De beroepsgrond dat sprake is van een dringende reden om van terugvordering af te zien, omdat appellanten het hoge bedrag van de terugvordering nooit kunnen voldoen, slaagt ook niet. Nog afgezien van het feit dat appellanten hun stelling niet hebben onderbouwd, heeft de rechtbank terecht gewezen op de omstandigheid dat appellanten bij de tenuitvoerlegging van het terugvorderingsbesluit de bescherming van de beslagvrije voet genieten.
Uit 4.1 tot en met 4.9 volgt dat het hoger beroep niet slaagt. De aangevallen uitspraak zal daarom worden bevestigd.
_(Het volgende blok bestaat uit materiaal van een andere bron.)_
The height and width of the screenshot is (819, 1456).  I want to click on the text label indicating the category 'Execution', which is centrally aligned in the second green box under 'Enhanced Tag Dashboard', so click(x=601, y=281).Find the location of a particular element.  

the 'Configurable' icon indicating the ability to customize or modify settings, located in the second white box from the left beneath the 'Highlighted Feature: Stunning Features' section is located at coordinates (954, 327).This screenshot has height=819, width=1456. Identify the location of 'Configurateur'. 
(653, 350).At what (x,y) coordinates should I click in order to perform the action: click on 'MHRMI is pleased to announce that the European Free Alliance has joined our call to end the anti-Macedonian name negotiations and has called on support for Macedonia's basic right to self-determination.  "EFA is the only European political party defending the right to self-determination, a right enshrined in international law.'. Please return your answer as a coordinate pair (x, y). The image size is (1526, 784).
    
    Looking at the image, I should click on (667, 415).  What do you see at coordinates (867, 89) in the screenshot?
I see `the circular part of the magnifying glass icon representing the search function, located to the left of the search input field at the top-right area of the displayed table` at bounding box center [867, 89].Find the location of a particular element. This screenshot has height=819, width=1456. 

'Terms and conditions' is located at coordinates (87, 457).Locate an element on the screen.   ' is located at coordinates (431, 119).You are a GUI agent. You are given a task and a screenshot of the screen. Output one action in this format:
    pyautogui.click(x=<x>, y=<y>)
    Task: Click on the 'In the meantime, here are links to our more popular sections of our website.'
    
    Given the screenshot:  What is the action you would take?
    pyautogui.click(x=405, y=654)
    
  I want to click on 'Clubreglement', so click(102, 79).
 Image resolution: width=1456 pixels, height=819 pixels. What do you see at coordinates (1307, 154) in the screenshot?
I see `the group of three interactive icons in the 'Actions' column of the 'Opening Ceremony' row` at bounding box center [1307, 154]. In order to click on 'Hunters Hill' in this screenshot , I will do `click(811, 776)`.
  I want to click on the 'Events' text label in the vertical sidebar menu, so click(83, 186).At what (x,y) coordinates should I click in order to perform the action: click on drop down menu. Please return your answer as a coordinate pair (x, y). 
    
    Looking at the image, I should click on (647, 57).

5. Voor een veroordeling in de proceskosten bestaat geen aanleiding.
BESLISSING
De Centrale Raad van Beroep bevestigt de aangevallen uitspraak.
Deze uitspraak is gedaan door A. Stehouwer als voorzitter en E.C.R. Schut en M. ter Brugge als leden, in tegenwoordigheid van J.M.M. van Dalen als griffier. De beslissing is uitgesproken in het openbaar op 28 mei 2019.